Johnson was in the villa, of course, pretending to be Churchill in repose, while his entire country was in the middle of a major crisis. Queues at petrol stations were matched by empty shelves in most of the major retailers because Britain was going through what is likely to be the first of many supply chain issues as a result of Brexit. Indications are that Britain is going to have a very difficult Christmas.

And he went on holidays after making the most extraordinary speech to the annual conference of his party. 

He managed to avoid mentioning any of the supply chain issues, any of the disasters of the pandemic, and any of the terrible mistakes his government has made.
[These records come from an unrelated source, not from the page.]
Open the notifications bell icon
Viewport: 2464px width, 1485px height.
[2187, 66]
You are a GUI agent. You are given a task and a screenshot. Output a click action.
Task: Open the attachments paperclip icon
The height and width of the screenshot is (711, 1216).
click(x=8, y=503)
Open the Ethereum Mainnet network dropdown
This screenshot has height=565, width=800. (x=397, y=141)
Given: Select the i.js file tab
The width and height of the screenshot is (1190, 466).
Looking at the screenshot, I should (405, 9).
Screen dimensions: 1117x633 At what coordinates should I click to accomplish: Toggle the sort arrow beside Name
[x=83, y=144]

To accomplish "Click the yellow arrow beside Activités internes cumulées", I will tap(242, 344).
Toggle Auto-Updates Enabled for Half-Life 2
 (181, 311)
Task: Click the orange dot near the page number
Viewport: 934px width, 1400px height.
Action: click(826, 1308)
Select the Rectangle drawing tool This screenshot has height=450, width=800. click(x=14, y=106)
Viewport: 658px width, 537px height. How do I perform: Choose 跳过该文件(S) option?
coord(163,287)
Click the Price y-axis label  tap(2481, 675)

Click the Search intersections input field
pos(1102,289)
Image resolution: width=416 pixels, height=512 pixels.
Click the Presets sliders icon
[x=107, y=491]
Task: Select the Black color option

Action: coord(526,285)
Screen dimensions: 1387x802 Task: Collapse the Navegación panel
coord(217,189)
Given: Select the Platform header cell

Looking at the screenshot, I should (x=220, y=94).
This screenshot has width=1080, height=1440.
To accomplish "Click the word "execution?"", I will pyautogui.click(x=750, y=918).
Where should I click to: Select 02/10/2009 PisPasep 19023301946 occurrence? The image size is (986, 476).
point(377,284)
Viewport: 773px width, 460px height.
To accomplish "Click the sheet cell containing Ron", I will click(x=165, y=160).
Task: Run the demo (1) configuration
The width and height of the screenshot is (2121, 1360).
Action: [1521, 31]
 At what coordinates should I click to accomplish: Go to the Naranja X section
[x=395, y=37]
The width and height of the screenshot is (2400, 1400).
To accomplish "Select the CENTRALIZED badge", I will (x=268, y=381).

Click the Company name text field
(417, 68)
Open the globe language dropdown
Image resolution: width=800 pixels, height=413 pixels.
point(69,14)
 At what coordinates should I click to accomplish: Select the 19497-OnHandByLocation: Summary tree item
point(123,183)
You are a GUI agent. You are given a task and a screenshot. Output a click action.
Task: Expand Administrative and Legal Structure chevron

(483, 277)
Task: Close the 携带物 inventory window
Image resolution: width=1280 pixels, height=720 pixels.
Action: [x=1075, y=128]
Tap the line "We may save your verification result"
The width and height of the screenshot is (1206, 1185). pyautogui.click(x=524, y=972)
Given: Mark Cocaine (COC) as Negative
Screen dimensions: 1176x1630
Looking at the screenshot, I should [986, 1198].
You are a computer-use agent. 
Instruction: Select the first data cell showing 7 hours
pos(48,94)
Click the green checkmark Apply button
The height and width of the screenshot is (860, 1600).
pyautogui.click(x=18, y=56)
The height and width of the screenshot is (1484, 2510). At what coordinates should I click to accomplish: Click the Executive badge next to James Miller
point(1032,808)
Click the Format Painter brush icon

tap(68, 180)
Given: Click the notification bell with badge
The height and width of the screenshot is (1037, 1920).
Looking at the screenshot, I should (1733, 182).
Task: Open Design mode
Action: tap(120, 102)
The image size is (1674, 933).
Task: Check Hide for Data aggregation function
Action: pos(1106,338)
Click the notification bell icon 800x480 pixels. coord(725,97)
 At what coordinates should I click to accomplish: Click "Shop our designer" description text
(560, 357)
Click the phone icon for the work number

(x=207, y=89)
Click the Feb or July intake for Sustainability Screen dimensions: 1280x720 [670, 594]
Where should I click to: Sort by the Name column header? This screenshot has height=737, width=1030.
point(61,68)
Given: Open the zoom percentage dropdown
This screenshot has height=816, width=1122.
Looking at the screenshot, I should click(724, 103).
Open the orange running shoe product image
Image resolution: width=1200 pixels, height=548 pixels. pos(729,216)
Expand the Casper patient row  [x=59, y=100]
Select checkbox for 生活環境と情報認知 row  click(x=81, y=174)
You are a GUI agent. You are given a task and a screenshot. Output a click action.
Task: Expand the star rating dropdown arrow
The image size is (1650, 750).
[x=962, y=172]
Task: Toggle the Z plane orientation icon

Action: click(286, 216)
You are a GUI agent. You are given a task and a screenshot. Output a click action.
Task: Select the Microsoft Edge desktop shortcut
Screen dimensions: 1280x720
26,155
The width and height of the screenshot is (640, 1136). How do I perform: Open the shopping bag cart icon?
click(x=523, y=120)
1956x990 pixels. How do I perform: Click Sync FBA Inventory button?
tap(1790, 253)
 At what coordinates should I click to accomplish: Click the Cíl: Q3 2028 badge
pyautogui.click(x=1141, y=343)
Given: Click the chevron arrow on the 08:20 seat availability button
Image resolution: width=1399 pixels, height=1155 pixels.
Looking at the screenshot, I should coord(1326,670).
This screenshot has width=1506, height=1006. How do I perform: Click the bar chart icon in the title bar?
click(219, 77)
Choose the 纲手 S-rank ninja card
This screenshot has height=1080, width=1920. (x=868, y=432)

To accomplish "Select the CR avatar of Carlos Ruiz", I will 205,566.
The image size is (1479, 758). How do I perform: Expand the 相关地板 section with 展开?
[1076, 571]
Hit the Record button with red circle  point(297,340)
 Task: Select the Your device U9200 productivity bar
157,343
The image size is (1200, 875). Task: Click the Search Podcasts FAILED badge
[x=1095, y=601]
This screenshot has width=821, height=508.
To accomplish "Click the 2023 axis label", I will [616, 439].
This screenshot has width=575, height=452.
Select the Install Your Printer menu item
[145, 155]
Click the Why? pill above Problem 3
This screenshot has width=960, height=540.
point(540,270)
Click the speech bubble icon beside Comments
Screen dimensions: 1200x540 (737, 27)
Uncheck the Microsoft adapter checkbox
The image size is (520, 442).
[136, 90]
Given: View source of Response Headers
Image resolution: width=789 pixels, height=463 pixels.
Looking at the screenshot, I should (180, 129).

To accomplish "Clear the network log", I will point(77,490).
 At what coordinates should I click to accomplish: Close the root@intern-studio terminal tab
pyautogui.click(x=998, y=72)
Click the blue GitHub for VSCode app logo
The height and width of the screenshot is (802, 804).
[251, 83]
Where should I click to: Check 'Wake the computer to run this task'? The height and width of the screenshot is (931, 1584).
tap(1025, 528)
Instead he waffled and joked, in a speech that was described by the (right-wing) Adam Smith Institute as “economically illiterate”.

I’m telling you all this — and don’t even get me started on his unscrupulous and dishonourable behaviour on the Northern Ireland protocol — because at the heart of it all there is a mystery that I cannot fathom. I thought, after a lifetime of experience, I understood politics, but all this stuff has me completely stumped. Because the mystery is this. How does he do it? How has he survived? He’s still thriving.

The latest YouGov opinion poll gives the Tories an eight-point lead over Labour, and a recent poll conducted for the Observer newspaper (immediately after the Labour Party conference, which was by all accounts a good one) also showed the Tories ahead by 4%.

Boris Johnson is a charlatan. His reckless and feckless mismanagement of the pandemic cost tens of thousands of lives — and that’s pretty much beyond doubt too. 

Every time he stands up in public he has to be fact-checked and is always found wanting. He lives a life which is self-indulgent in the extreme and appears to be utterly devoid of any sense of moral value. He doesn’t even believe in the core ideological values of the party he leads.

And (unlike former US president Donald Trump, for example) he leads a country that places a decent store on education and has a largely well-educated population. He’s the leader of a divided country, although it’s nowhere near as polarised as the US is. It’s a country that has proved again and again in the past that it’s capable of uniting around great causes. It’s a country full of brave and resilient and resourceful people.

And they seem willing to forgive Boris Johnson almost anything. All the lies, all the mismanagement, all the self-indulgence. His country is at serious risk of economic collapse, and they’re buying his line that it’s all just part of the transition to greatness. He’s already been re-elected once and looks likely to be re-elected again. If you can explain it to me, send me a postcard. Because I just don’t get it.